- Born: 19 November 1941 Nuremberg, Germany
- Title: Vice President of the Organizing Committee for the 2006 FIFA World Cup
- Term: 2001–2006

= Horst R. Schmidt =

German footballer

Horst Rudolf Schmidt (born 19 November 1941) is a German football official.

==Life==
At the 1972 Summer Olympics and at the 1974 FIFA World Cup, Schmidt was a member of the organizing committee. He was also involved with FIFA and UEFA in the organization of World and European Championships. From 1976 to 1992 he was head of department and director in the headquarters of German Football Association (Deutscher Fußball-Bund, DFB). He then worked as secretary general of DFB until 2007.

From January 2001 to the summer of 2006, Schmidt was the vice president of the Organizing Committee for the 2006 FIFA World Cup in Germany.

From 2007 to 2013, he held the office of DFB treasurer. He was adviser to the organizing committee of the 2010 FIFA World Cup in South Africa.

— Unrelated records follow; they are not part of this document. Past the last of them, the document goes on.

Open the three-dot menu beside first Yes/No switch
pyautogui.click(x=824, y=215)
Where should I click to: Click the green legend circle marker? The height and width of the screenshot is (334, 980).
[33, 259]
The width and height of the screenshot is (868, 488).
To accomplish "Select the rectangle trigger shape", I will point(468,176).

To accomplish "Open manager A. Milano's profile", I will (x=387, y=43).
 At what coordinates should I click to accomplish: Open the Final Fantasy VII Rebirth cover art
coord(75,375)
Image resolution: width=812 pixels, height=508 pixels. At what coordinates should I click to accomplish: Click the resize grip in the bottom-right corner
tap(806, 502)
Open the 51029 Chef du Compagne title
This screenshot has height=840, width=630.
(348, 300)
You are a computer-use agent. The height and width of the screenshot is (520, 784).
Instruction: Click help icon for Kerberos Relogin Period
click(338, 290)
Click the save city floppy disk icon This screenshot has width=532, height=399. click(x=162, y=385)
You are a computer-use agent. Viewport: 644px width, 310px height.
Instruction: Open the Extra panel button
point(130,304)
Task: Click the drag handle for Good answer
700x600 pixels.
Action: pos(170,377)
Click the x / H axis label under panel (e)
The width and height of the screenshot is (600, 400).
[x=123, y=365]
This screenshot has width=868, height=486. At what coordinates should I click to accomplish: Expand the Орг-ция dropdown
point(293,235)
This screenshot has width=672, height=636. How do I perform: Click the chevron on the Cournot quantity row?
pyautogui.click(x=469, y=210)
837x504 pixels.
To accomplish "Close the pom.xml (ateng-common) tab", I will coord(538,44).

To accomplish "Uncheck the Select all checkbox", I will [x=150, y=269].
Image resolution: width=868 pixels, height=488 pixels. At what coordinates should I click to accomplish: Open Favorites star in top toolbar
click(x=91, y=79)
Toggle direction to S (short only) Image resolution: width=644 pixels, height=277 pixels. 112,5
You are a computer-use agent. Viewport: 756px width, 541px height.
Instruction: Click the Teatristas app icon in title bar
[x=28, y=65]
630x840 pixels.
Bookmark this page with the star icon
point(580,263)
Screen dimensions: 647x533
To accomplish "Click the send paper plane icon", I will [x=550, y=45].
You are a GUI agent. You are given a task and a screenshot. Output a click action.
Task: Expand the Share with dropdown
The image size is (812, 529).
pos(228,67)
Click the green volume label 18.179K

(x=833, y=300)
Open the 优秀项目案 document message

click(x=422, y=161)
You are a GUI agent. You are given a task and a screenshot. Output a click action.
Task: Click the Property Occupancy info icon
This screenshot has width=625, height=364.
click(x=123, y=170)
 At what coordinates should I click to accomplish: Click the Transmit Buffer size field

In March 2016, the FIFA Ethics Committee opened formal proceedings against Schmidt regarding the awarding of the 2006 FIFA World Cup. In this context, the Switzerland's attorney general's office opened criminal proceedings against Schmidt for alleged money laundering and breach of trust, since dubious international money transfers were thought to have been made through Swiss accounts.

Schmidt is married and has been living in Aschaffenburg for many years.

==Awards==
Schmidt received the Bavarian Order of Merit in July 2005. In 2002, he was awarded the Order of Merit of the Federal Republic of Germany, and in 2013 the 1st class of the Order of Merit. Schmidt is an honorary member of the German Football Association.